PASSAGE PROVIDED Block Start

It was CAL’s decision to purchase the ATR aircraft with its available cash, US$200 million ($1,354,000), something the company never financially recovered from, even though it was not necessary at the time.

Under the Rabindra Moonan chaired-board, the airline was hit with a ticket upgrade scandal which did not financially benefit the company.

Former Finance Minister Larry Howai subsequently fired the board amid mounting losses and installed Philip Marshall as chairman and then Permanent Secretary Vishnu Dhanpaul as deputy chairman.

Hit by COVID

After losses from its Air Jamaica acquisition and the cessation of the Gatwick route, CAL was on a turnaround under the Marshall chaired board. The airline was selling seats and meeting its financial obligations.

In 2019, under the chairmanship of Shameer Mohammed and with a new chief executive, Garvin Madera, the airline expanded its routes to include Cuba and Curacao, became more tech savvy and was able to post financial statements.

That same year, the company released its unaudited 2018 financial results which showed that the airline made a profit of $42 million.

PASSAGE PROVIDED Block End
DATA EXTRACT Block Start

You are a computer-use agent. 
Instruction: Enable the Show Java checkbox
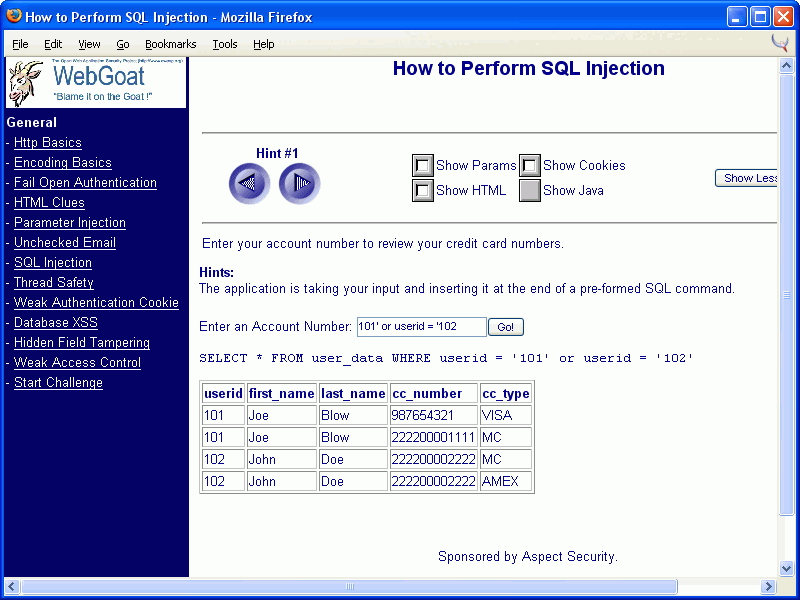pyautogui.click(x=529, y=190)
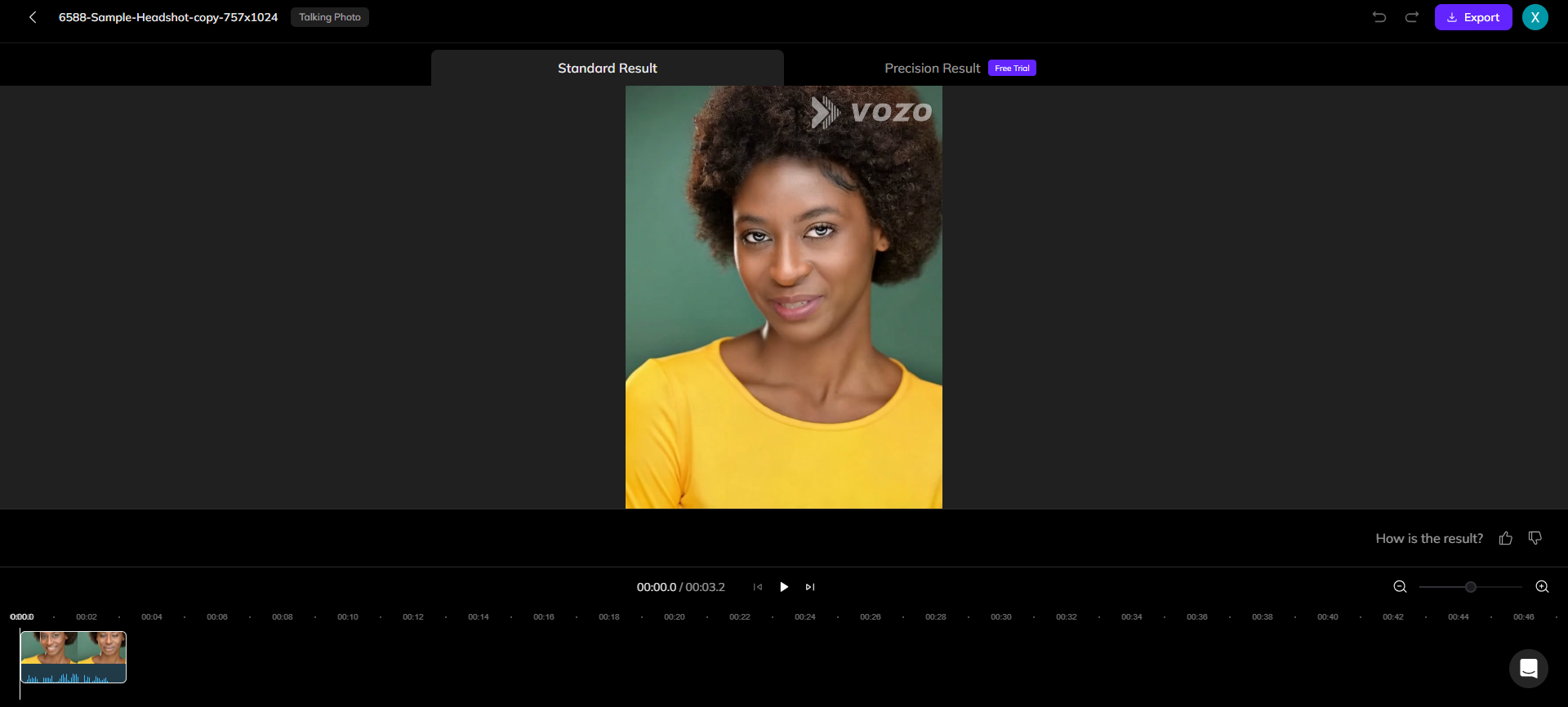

DATA EXTRACT Block End

» ABOUT THIS EXERCISE
Write the next part of the passage about the airline CAL, picking up after its final sentence.

» ANSWER TO THE PROBLEM
The last time CAL, which is majority-owned by the Government, presented annual financial statements to the public was in 2015, for its 2014 performance, when it recorded a US$60 million loss.

The climb back to profitability was cut short by COVID-19 and the airline went cap in hand to the Government for a US$65 million Government-guaranteed loan to pay salaries.

However, CAL employees were irate that Madera received half a million dollars in a performance bonus. The bonus, paid in April 2020, was for his 2019 performance in which the airline turned a profit. The decision to pay the bonus was agreed to by the CAL board in February 2020 before a pandemic was declared.

During COVID-19, CAL sent some employees on no pay leave, effected salary cuts and there were temporary lay-offs to keep the airline operational with an immediate impact to the company’s 250 pilots and about 375 flight attendants.

In 2021, after the airline suffered financial losses because of T&T’s closed borders during the pandemic. It again had to retrench workers.

CAL cut 79 pilots as part of a 280-job cut to streamline its operations.

The company subsequently issued a release explaining that it was less than the projected 450 jobs it had intended cut when the restructuring exercise began.

Finance Minister Colm Imbert had pegged the severance costs at $110 million to be paid by the T&T taxpayers, as there will be no input from CAL’s minority party, Jamaica.

CAL’s costly journey

CAL owes over a billion in liabilities, according to its 2020 management accounts dated December 2020.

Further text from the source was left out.